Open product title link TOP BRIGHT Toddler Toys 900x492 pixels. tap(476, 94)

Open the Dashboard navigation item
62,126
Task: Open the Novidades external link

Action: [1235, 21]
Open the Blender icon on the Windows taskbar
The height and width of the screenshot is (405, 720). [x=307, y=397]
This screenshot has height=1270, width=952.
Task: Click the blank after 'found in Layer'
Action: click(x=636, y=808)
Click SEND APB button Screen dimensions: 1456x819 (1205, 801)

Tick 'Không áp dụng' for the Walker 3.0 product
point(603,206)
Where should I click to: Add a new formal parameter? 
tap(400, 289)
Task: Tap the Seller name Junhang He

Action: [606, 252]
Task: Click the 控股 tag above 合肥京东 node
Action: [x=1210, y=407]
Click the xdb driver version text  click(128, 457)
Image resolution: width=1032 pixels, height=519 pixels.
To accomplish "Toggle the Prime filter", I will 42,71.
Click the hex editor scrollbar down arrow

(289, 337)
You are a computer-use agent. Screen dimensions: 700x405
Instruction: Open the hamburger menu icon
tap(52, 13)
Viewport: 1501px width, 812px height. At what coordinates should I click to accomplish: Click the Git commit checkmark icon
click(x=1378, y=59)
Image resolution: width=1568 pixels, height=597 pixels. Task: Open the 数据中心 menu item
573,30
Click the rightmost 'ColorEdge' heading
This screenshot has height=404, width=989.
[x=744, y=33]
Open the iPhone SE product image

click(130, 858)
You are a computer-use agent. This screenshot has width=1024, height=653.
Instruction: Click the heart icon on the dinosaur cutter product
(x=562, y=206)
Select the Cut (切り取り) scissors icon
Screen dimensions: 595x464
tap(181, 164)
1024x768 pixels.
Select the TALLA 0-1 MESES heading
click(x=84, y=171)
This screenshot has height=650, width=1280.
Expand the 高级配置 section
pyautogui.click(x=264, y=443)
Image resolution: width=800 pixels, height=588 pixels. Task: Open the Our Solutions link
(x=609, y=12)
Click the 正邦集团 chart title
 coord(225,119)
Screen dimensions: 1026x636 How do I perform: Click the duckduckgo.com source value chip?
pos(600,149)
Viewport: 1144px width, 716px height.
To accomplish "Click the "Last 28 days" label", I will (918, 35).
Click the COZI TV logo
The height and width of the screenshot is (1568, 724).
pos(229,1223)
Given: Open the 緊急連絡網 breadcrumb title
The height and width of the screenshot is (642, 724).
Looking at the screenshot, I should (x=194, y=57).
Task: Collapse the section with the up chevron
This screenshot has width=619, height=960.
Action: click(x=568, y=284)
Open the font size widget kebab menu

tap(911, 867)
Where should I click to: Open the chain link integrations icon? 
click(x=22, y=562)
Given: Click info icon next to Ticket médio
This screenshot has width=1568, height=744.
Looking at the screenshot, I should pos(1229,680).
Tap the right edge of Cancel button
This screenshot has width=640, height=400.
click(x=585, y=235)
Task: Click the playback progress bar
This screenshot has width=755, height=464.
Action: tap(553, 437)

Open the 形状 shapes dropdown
━━━━━━━━━━━━━━━━
(Work request): Would you output every line of the listing exactly?

(Finished exercise):
Open product title link TOP BRIGHT Toddler Toys 900x492 pixels. tap(476, 94)

Open the Dashboard navigation item
62,126
Task: Open the Novidades external link

Action: [1235, 21]
Open the Blender icon on the Windows taskbar
The height and width of the screenshot is (405, 720). [x=307, y=397]
This screenshot has height=1270, width=952.
Task: Click the blank after 'found in Layer'
Action: click(x=636, y=808)
Click SEND APB button Screen dimensions: 1456x819 (1205, 801)

Tick 'Không áp dụng' for the Walker 3.0 product
point(603,206)
Where should I click to: Add a new formal parameter? 
tap(400, 289)
Task: Tap the Seller name Junhang He

Action: [606, 252]
Task: Click the 控股 tag above 合肥京东 node
Action: [x=1210, y=407]
Click the xdb driver version text  click(128, 457)
Image resolution: width=1032 pixels, height=519 pixels.
To accomplish "Toggle the Prime filter", I will 42,71.
Click the hex editor scrollbar down arrow

(289, 337)
You are a computer-use agent. Screen dimensions: 700x405
Instruction: Open the hamburger menu icon
tap(52, 13)
Viewport: 1501px width, 812px height. At what coordinates should I click to accomplish: Click the Git commit checkmark icon
click(x=1378, y=59)
Image resolution: width=1568 pixels, height=597 pixels. Task: Open the 数据中心 menu item
573,30
Click the rightmost 'ColorEdge' heading
This screenshot has height=404, width=989.
[x=744, y=33]
Open the iPhone SE product image

click(130, 858)
You are a computer-use agent. This screenshot has width=1024, height=653.
Instruction: Click the heart icon on the dinosaur cutter product
(x=562, y=206)
Select the Cut (切り取り) scissors icon
Screen dimensions: 595x464
tap(181, 164)
1024x768 pixels.
Select the TALLA 0-1 MESES heading
click(x=84, y=171)
This screenshot has height=650, width=1280.
Expand the 高级配置 section
pyautogui.click(x=264, y=443)
Image resolution: width=800 pixels, height=588 pixels. Task: Open the Our Solutions link
(x=609, y=12)
Click the 正邦集团 chart title
 coord(225,119)
Screen dimensions: 1026x636 How do I perform: Click the duckduckgo.com source value chip?
pos(600,149)
Viewport: 1144px width, 716px height.
To accomplish "Click the "Last 28 days" label", I will (918, 35).
Click the COZI TV logo
The height and width of the screenshot is (1568, 724).
pos(229,1223)
Given: Open the 緊急連絡網 breadcrumb title
The height and width of the screenshot is (642, 724).
Looking at the screenshot, I should (x=194, y=57).
Task: Collapse the section with the up chevron
This screenshot has width=619, height=960.
Action: click(x=568, y=284)
Open the font size widget kebab menu

tap(911, 867)
Where should I click to: Open the chain link integrations icon? 
click(x=22, y=562)
Given: Click info icon next to Ticket médio
This screenshot has width=1568, height=744.
Looking at the screenshot, I should pos(1229,680).
Tap the right edge of Cancel button
This screenshot has width=640, height=400.
click(x=585, y=235)
Task: Click the playback progress bar
This screenshot has width=755, height=464.
Action: tap(553, 437)

Open the 形状 shapes dropdown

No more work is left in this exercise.